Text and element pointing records
══════════════════════════════

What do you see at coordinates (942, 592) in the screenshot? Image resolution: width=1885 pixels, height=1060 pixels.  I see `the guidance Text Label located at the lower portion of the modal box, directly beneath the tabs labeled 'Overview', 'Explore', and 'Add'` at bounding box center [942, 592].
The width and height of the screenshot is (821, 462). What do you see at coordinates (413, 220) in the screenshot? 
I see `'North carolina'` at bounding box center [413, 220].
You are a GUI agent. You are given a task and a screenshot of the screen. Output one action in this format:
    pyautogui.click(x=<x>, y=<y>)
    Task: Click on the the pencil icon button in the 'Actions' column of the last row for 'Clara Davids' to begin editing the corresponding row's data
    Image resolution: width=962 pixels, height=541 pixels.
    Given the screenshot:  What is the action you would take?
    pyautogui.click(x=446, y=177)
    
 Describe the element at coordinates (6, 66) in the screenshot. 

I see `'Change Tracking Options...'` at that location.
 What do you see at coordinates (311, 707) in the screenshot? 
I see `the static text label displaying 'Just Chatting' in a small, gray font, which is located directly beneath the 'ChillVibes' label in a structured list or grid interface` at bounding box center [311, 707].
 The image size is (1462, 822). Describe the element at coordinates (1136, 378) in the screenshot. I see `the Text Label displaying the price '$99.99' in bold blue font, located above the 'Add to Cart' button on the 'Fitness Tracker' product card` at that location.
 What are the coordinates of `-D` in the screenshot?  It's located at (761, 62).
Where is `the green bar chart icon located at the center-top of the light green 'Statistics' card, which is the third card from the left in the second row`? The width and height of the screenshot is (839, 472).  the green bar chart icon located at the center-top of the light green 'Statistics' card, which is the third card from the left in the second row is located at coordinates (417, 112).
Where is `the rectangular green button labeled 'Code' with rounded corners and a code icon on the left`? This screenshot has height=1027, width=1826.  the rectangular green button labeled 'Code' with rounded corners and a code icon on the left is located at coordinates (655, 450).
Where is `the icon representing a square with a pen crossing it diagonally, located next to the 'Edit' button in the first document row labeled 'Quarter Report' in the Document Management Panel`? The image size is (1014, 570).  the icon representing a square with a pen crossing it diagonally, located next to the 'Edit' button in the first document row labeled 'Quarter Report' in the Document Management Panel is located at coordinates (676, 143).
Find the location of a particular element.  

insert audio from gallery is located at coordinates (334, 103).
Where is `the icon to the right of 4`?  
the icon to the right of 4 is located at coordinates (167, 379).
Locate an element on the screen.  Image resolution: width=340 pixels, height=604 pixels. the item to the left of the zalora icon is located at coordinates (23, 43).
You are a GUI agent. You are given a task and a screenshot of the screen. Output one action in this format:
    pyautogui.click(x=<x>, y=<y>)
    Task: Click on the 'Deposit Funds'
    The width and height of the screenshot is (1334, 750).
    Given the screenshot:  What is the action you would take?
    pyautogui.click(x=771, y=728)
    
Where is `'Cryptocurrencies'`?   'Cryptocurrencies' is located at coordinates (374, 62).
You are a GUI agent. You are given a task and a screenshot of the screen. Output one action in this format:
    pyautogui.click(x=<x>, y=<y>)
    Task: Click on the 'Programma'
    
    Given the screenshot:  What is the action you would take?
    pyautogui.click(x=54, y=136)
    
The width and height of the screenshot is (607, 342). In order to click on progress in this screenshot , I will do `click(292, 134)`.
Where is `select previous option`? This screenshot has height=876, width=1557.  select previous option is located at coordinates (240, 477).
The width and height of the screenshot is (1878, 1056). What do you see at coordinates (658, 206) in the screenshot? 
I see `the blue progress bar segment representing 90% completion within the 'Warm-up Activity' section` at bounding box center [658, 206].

══════════════════════════════

◆ Written exercise: Copy the lines of the data verbatim, beginning with the line that contains "What do you see at coordinates (311, 707)" and continuing through the line that contains "the icon to the right of 4 is".

◆ Written reply:
 What do you see at coordinates (311, 707) in the screenshot? 
I see `the static text label displaying 'Just Chatting' in a small, gray font, which is located directly beneath the 'ChillVibes' label in a structured list or grid interface` at bounding box center [311, 707].
 The image size is (1462, 822). Describe the element at coordinates (1136, 378) in the screenshot. I see `the Text Label displaying the price '$99.99' in bold blue font, located above the 'Add to Cart' button on the 'Fitness Tracker' product card` at that location.
 What are the coordinates of `-D` in the screenshot?  It's located at (761, 62).
Where is `the green bar chart icon located at the center-top of the light green 'Statistics' card, which is the third card from the left in the second row`? The width and height of the screenshot is (839, 472).  the green bar chart icon located at the center-top of the light green 'Statistics' card, which is the third card from the left in the second row is located at coordinates (417, 112).
Where is `the rectangular green button labeled 'Code' with rounded corners and a code icon on the left`? This screenshot has height=1027, width=1826.  the rectangular green button labeled 'Code' with rounded corners and a code icon on the left is located at coordinates (655, 450).
Where is `the icon representing a square with a pen crossing it diagonally, located next to the 'Edit' button in the first document row labeled 'Quarter Report' in the Document Management Panel`? The image size is (1014, 570).  the icon representing a square with a pen crossing it diagonally, located next to the 'Edit' button in the first document row labeled 'Quarter Report' in the Document Management Panel is located at coordinates (676, 143).
Find the location of a particular element.  

insert audio from gallery is located at coordinates (334, 103).
Where is `the icon to the right of 4`?  
the icon to the right of 4 is located at coordinates (167, 379).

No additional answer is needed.